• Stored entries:

※ ※ ※

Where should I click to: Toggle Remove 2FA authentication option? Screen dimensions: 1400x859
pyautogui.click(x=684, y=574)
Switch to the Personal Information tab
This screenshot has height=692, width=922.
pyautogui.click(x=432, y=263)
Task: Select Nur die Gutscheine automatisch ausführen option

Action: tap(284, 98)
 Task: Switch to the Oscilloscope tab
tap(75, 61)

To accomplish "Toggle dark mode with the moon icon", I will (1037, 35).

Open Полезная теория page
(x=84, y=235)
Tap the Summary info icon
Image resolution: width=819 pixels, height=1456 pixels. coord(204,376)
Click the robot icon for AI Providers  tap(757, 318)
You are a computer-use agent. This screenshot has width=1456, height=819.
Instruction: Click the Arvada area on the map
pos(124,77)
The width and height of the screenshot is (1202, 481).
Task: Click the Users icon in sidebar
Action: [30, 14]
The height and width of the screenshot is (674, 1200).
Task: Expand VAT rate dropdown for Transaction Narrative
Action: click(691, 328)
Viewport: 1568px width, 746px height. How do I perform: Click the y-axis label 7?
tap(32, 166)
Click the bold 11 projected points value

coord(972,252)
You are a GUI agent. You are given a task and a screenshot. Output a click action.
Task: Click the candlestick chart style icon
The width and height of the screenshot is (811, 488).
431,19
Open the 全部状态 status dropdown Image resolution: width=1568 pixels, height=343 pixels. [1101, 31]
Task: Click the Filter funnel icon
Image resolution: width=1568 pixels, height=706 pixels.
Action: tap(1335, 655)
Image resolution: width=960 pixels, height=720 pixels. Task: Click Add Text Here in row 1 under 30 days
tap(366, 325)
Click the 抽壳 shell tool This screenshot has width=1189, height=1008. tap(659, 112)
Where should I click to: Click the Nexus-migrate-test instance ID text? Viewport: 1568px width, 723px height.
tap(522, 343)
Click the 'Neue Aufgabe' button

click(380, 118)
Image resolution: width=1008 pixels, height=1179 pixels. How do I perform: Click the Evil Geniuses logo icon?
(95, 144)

※ ※ ※

Out of the preceding entries, pull each line that contains the word "agent".

You are a computer-use agent. This screenshot has width=1456, height=819.
You are a GUI agent. You are given a task and a screenshot. Output a click action.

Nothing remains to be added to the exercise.